Karen Swallow Prior: The Prodigal in All of Us

A thought-provoking and challenging reflection. Read it all.

Steven* (*not real name), also a freshman, was immersed in all that life at a Christian college offered. His charisma, activism, and faith were infectious to others—including Smith. “We bonded over our bookish pretensions and freshman philosophizing. The world was in our pockets, and we were like brothers,” Smith says. The two decided to room together sophomore year.

Early that year, Steven’s mother began having health problems. Soon she was diagnosed with stage IV cancer. Before school was out, she was dead. During her illness, Steven grew frustrated with Christians’ trite responses to his mother’s suffering. He was angry at God. By the time she died, Steven had turned to meditation and Eastern mysticism for solace. By senior year, he had come out as gay and walked away from the faith. Steven’s journey gave Smith a lot to think about.

When Lee,* Michele Sterlace-Accorsi’s husband of 24 years, walked away from Christianity, he walked away from his family, too. Much of their marriage had been difficult, says Sterlace-Accorsi, but the years of raising their four children were mostly good. The couple built a large home in upstate New York on a plot of land with woods and a pond. The family went to church each Sunday, the children attended Christian schools, and prayer began and ended the days and preceded family meals.

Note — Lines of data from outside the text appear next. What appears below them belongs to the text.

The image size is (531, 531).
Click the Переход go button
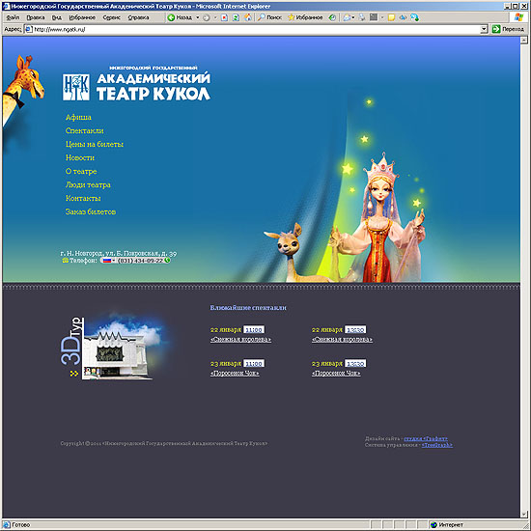(x=508, y=30)
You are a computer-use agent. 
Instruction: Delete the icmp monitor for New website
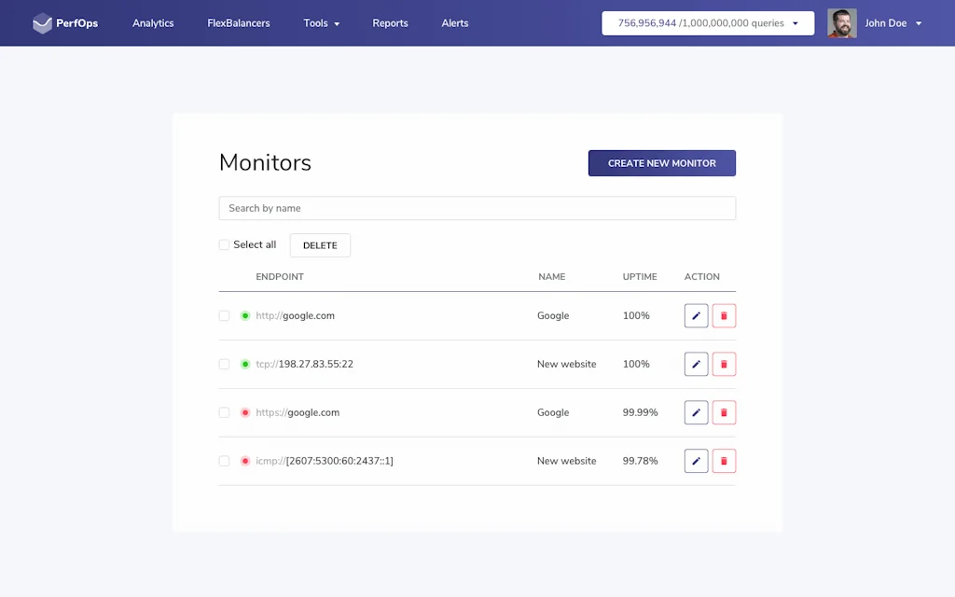point(724,461)
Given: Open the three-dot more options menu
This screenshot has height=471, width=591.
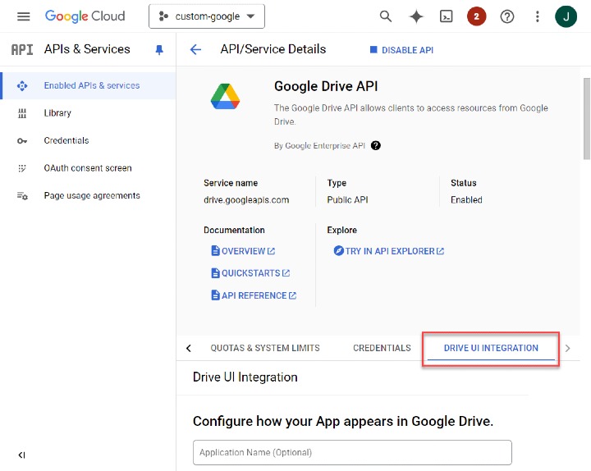Looking at the screenshot, I should tap(538, 16).
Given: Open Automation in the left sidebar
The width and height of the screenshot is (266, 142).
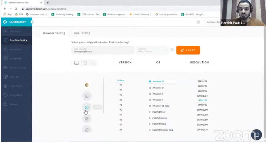Looking at the screenshot, I should tap(16, 49).
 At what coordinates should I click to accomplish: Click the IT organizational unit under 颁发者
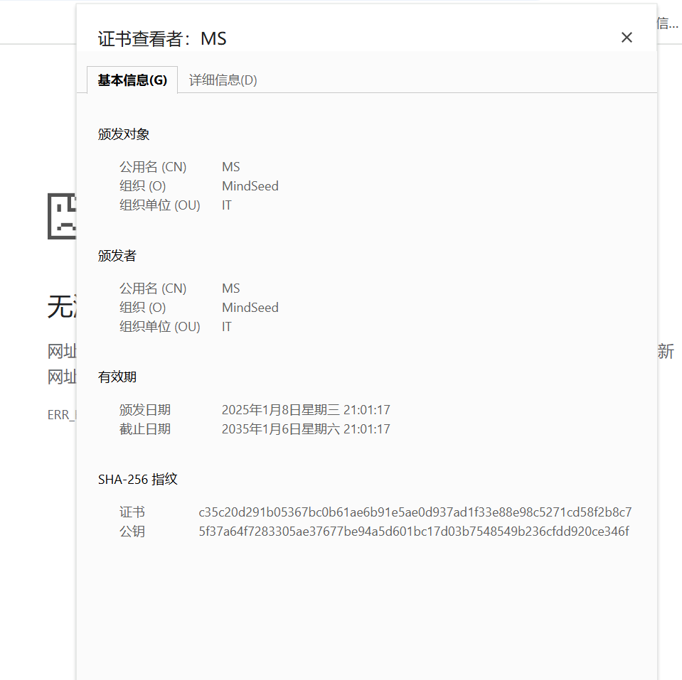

…At some point in their lives, one of every three Americans will leave Christianity, according to a 2011 study in the Journal of Religion and Society. Called “leavers,” “deconverts,” or “ex-Christians,” they are targets of fresh concern among church denominations watching their numbers shrink. Pollsters and bloggers tick off reasons why so many are leaving, such as intellectual hurdles to belief, immoral or intolerant church leaders, and profound suffering. But the leavers phenomenon is nothing new. It goes back at least to the parable of the Prodigal Son, told by Jesus and recorded in Luke 15:11–32.

What about the people whom the prodigals leave behind? The ones who love the leavers? The ones left to hold down the forts of remaining families and faith communities? Few theological and practical resources exist for the two out of every three Christians who remain with the Father while they watch their “younger brother” leave.